Monday, 15 August 2016
Grand Terrace (Monona Terrace Community and Convention Center)
David A. Peterson, NRL, Monterey, CA; and J. Solbrig, E. Hyer, M. Fromm, M. Surratt, and J. R. Campbell

Under certain meteorological conditions, it is possible for a wildfire to generate a fire-triggered storm known as pyrocumulonimbus (pyroCb). An intense pyroCb is capable of injecting a significant quantity of aerosol mass into the upper troposphere and lower stratosphere (UTLS). This study develops a unique near-real-time pyroCb detection algorithm using the infrared (IR) channels available from GOES-West (GOES-15). The algorithm first identifies deep convection near observations of active fires via the longwave IR brightness temperature, distinguishing between mid-tropospheric and UTLS pyroCb injection scenarios. The primary component is identification of unique pyroCb microphysical properties, characterized by a shortwave brightness temperature that is significantly larger than in the longwave. Dependence on shortwave reflectivity focuses pyroCb detection on daytime scenes.

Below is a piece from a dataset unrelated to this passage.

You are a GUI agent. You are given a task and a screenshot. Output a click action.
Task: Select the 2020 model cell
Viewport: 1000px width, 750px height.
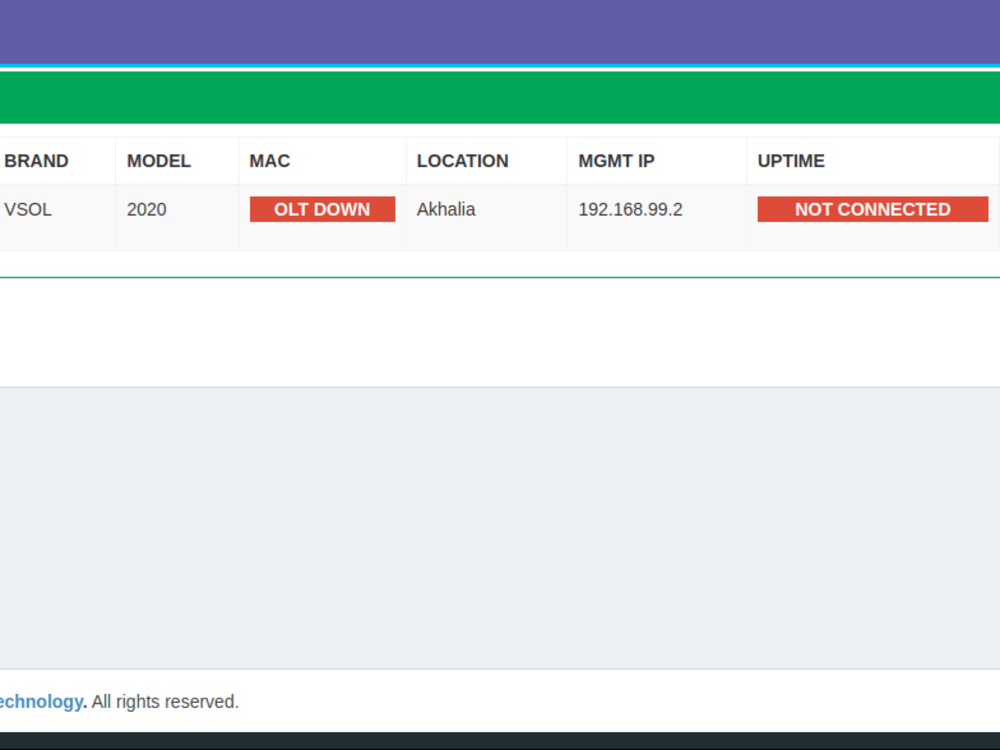point(146,209)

A cloud opacity test is also included to reduce potential false detections. Analysis is focused on pyroCb detections for 88 intense wildfires observed during the 2013 fire season in western North America. Results show that cloud microphysics tests are useful for separating pyroCb from traditional convection. The algorithm successfully captures individual intense pyroCb events, pyroCb embedded within traditional convection, and multiple, short-lived pulses of activity. Small anvil size is the primary limitation, especially in in regions with large viewing angles. The algorithm is also sensitive to traditional convection with extreme updraft velocities and convection that ingests smoke from nearby fires. A total of 26 pyroCb events are inventoried, including 31 individual pulses, all of which are capable of injecting smoke within the UTLS. Six previously undocumented intense pyroCb are also identified. This algorithm can be extended to next-generation geostationary sensors such as GOES-R and the Advanced Himawari Imager, which offer significant advantages for pyroCb and fire detection. Improved exploitation of satellite observations and their application to meteorological analyses is paramount for understanding the role of pyroCb in the climate system.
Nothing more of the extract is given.